WRT the typing issue I don't see how you could produce an expression where
the type isn't obvious. The example with #1 + #2 is clearly an error on it's
own, with no extra context there is only Object, and Object isn't usable in
an expression involving +


in other words, remove the names of parameters, preferring numeric access
> instead. This has the benefit of producing code that's smaller, but, I doubt
> its worth the significant cost in doing it: #1 and #2 don't look anything
> like any existing java concept, whereas naming the parameters does (it looks
> like method parameters), in non-tiny closures the numbers are going to get
> confusing (for obvious reasons; a number conveys less information than a
> name. There's a reason we don't advocate naming your variables "a", "b",
> "c", after all), and now the closure's signature is hard to distinguish from
> a function type.
>

By adding extra syntax the benefit of the shorter syntax isn't there any
more, so I'd say the cost of not having names aren't worth it.
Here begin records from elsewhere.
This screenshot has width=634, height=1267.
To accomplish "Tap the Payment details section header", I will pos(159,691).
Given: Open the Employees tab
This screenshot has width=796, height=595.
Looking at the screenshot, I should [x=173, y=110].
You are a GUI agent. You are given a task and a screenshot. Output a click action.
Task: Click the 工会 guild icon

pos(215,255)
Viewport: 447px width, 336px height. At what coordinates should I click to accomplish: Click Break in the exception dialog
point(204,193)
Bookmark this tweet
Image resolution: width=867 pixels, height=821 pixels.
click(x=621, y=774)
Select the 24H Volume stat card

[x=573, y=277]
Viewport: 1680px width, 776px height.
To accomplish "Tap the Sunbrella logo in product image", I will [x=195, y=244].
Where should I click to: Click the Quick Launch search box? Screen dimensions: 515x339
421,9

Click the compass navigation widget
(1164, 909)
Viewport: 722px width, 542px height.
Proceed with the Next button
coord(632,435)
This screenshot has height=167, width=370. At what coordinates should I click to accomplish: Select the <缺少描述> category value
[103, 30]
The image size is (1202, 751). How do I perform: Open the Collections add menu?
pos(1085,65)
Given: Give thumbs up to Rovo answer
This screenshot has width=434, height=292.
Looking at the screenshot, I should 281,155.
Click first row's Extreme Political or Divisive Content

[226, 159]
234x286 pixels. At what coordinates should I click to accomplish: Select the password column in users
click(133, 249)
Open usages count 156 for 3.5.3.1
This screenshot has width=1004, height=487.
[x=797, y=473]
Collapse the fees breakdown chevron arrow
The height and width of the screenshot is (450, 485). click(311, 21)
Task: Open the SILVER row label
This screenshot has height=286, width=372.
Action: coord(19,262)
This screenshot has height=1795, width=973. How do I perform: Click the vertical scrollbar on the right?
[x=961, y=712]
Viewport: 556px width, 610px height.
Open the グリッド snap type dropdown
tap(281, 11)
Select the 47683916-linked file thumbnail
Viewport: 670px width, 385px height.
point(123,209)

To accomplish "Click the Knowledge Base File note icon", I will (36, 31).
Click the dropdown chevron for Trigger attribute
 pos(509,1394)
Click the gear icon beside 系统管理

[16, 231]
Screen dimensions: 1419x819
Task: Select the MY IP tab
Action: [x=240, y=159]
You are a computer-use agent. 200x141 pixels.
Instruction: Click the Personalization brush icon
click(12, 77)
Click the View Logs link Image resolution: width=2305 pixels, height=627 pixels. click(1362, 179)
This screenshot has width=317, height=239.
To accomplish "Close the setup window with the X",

Another option is to use named arguments instead of numbered, and just say
that the order of declaration determine their position in the argument list.
{#arg1 + #arg2}  But this could prove annoying when you really wan't to use
them in a different order.

Adding more syntax just makes it ugly {#(2)arg1 + #(1)arg2} and we might
just as well go for (arg1,arg2)  => arg1+arg2


An other possibility, but I assume this is a bit esoteric for Java, would be
to match parameters on names instead of position when applying a lambda.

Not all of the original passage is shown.